10 cards due for review

In Anki: File → Import, choose this TSV, set field separator to Tab, deck = Tokens to Embodied Minds · Ch 32, note type = Basic.

FrontBack
What is π0's action generation mechanism?A flow-matching action expert (small DiT) conditioned on the VLM backbone's context embedding. Denoises Gaussian noise to an action chunk (K=16) in 10-25 ODE steps.
What VLM backbone does π0 use?PaliGemma 3B (Physical Intelligence, February 4, 2025).

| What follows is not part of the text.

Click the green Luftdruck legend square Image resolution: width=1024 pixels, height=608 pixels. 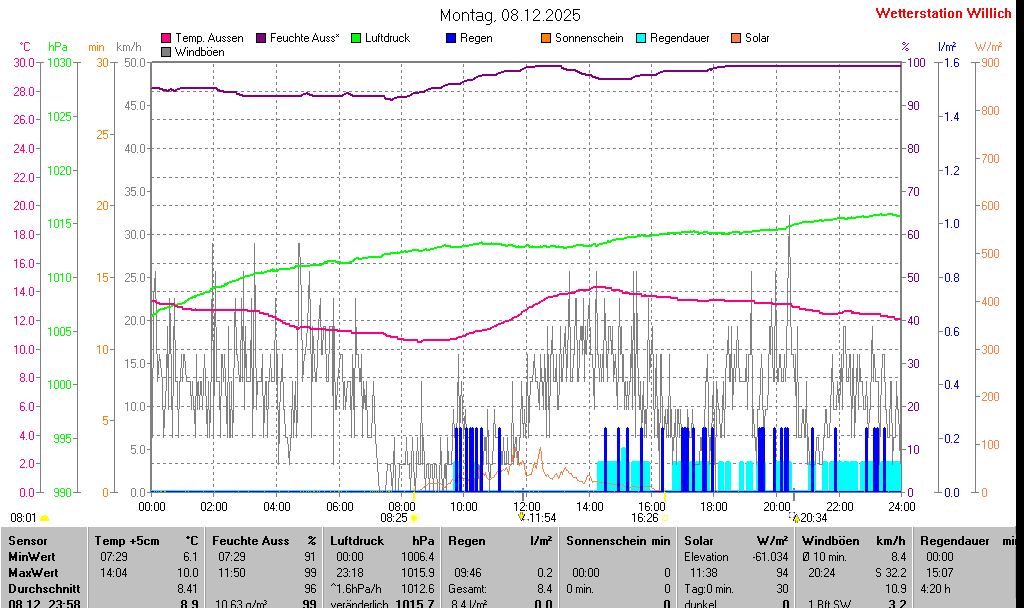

What percentage of π0.5's pretraining data is robot manipulation?2.4%. The remaining 97.6% is web data, verbal instructions, semantic scene prediction, and text-image pairs (π0.5, arXiv:2504.16054, April 22, 2025).
What is SmolVLA's parameter count?450M total: SmolVLM-256M vision-language backbone + flow-matching action expert.
What GPU is required to train SmolVLA?A single 12GB consumer GPU (RTX 3080 / 4070 class). Deployable on a MacBook for inference.
What is SmolVLA's reported real-world task success rate after pretraining?78.3% on real-world tasks, pretrained on community LeRobot datasets (Hugging Face blog, June 3, 2025).
How does SmolVLA's async inference work?VLM backbone runs in one thread producing context embeddings; flow-matching action expert runs in a parallel thread denoising action chunks. The robot executes the current chunk while the VLM processes the next observation — overlapping latencies.
What throughput improvement does SmolVLA async inference provide?30% faster response time and 2x task throughput vs synchronous inference (Hugging Face blog, June 3, 2025).
What is the primary source for SmolVLA?SmolVLA: Efficient Vision-Language-Action Model trained on Lerobot Community Data, Hugging Face blog, June 3, 2025. Model: lerobot/smolvla_base.
For the JHU capstone with a consumer GPU, which VLA is the recommended starting point?SmolVLA-450M (lerobot/smolvla_base). Fine-tune on 50-200 LeRobot SO-101 episodes. Use async inference for real-time control. Reference GR00T N1.5 as the high-capability alternative if a 24GB+ GPU is available.